Corners of the Earth

CORNERS OF THE EARTH, Heb. מֵאַרְבַּ֖ע כַּנְפֹ֥ות הָאָֽרֶץ Isaiah 11:12 and variations in Job 37:3 and 38:13; Ezekiel 7:2. A phrase to describe the expanse of the physical earth derived from semantic equivalents of great antiquity. The phrase, “four corners,” as expressive of the whole earth or a country, occurs in inscrs. of the Old Akkadian and Old Babylonian period (c. 2300 b.c.).



International Standard Bible Encyclopedia (1915)

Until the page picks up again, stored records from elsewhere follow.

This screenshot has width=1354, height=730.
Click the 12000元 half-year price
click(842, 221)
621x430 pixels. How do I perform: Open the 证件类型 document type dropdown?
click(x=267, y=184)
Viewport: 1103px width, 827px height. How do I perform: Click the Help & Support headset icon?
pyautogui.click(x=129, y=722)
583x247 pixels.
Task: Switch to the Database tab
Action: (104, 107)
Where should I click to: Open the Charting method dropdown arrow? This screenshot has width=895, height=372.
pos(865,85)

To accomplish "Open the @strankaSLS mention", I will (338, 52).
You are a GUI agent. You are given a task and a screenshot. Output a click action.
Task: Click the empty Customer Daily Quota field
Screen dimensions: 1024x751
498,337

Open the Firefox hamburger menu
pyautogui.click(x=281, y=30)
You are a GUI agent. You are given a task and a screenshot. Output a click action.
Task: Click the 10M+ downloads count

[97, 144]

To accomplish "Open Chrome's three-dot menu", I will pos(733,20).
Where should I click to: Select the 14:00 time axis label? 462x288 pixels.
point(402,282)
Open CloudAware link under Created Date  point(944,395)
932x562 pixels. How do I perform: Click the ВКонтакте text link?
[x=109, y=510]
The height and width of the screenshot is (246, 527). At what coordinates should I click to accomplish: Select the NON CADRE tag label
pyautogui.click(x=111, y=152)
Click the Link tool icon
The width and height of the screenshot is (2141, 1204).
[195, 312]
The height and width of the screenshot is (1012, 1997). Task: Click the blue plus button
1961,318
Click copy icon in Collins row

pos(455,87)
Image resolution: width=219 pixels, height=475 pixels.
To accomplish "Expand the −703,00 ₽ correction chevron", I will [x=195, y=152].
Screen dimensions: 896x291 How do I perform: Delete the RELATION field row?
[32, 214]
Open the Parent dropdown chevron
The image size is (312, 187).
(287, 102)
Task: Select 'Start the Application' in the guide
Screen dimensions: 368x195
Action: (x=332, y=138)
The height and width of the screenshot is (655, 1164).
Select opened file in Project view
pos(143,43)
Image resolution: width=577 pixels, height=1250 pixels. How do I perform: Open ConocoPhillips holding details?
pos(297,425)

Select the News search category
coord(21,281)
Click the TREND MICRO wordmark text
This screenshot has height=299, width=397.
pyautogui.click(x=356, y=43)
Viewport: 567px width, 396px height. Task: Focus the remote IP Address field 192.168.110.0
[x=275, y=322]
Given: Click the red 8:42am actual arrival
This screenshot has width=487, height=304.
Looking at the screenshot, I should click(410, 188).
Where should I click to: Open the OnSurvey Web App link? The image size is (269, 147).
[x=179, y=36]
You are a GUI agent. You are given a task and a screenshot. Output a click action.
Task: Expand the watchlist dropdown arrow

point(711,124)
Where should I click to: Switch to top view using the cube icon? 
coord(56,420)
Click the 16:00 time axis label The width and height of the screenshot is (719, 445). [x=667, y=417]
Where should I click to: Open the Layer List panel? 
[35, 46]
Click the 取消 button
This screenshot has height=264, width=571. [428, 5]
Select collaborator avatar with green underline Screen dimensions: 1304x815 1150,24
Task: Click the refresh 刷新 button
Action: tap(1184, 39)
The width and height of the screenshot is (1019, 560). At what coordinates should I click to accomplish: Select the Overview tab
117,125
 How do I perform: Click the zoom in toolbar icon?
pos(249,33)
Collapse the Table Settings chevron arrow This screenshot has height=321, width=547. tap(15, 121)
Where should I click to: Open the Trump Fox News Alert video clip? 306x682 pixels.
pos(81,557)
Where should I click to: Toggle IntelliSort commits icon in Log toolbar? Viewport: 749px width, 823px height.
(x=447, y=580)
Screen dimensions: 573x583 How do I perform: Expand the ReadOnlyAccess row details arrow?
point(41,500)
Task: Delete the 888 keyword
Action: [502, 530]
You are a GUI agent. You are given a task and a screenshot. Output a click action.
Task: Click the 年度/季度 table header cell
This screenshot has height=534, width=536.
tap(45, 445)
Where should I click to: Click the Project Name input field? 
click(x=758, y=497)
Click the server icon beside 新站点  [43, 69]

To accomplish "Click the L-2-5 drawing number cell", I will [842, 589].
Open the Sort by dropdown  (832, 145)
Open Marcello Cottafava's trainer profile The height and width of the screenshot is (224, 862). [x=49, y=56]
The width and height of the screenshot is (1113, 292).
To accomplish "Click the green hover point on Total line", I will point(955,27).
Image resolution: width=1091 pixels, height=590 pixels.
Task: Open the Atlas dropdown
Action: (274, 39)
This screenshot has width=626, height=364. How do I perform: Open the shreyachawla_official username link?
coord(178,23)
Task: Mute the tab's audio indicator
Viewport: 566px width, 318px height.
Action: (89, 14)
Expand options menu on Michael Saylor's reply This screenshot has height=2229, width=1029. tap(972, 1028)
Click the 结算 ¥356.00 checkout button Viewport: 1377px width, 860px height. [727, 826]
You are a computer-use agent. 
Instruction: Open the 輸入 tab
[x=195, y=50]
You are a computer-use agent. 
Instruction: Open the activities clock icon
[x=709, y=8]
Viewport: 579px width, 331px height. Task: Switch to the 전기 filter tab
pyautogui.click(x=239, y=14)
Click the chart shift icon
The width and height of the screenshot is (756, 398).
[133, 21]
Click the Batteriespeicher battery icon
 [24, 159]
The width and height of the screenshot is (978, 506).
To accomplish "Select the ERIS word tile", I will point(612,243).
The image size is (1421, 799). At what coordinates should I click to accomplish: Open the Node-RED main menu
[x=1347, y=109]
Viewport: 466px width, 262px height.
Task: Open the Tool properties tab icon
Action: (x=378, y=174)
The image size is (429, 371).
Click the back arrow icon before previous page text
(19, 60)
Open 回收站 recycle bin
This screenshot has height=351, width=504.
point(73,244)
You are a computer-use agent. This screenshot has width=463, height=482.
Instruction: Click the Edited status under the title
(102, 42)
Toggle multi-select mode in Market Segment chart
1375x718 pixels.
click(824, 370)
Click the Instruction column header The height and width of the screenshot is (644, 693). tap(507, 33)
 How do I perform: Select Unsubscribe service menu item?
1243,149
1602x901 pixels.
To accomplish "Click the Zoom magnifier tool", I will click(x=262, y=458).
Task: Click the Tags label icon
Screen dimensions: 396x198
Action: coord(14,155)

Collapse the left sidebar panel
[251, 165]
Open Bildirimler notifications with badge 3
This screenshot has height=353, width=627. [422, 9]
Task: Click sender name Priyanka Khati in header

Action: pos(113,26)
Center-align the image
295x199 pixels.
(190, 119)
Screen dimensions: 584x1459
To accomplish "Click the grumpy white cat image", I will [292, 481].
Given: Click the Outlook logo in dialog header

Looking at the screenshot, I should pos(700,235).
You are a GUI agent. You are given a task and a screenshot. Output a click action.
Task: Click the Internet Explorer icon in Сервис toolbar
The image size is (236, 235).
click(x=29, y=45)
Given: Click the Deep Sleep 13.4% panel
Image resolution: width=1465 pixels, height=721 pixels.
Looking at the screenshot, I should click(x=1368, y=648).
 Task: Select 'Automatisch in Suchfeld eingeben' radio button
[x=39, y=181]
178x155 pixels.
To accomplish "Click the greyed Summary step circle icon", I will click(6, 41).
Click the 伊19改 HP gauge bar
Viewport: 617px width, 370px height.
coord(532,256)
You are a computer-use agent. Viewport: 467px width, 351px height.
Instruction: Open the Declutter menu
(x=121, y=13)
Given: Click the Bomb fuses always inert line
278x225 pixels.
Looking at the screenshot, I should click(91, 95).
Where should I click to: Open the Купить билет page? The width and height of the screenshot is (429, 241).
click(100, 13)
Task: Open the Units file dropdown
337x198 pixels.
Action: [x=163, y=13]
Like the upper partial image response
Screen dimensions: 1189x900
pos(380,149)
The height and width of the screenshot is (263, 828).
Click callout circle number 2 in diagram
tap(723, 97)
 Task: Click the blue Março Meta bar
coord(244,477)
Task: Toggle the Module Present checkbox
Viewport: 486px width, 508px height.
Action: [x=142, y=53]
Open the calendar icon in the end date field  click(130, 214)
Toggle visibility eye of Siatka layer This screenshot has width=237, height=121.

The "corners" or "ends" of the earth are its "wings" (kanephoth ha-’arets), i.e. its borders or extremities. The word in general means a wing, because the wing of a bird is used as a covering for its young, and from this meaning it acquires that of the extremity of anything stretched out. It is thus used in De 22:12: "Thou shalt make thee fringes upon the four borders (wings) of thy vesture, wherewith thou coverest thyself." It thus also means the coasts or boundaries of the land surface of the earth; its extremities. It is translated "corners" in Isa 11:12; "ends" in Job 37:3, 38:13. The "four corners" of the earth (Isa 11:12) or "land" (Eze 7:2) are therefore simply the extremities of the land in the four cardinal directions.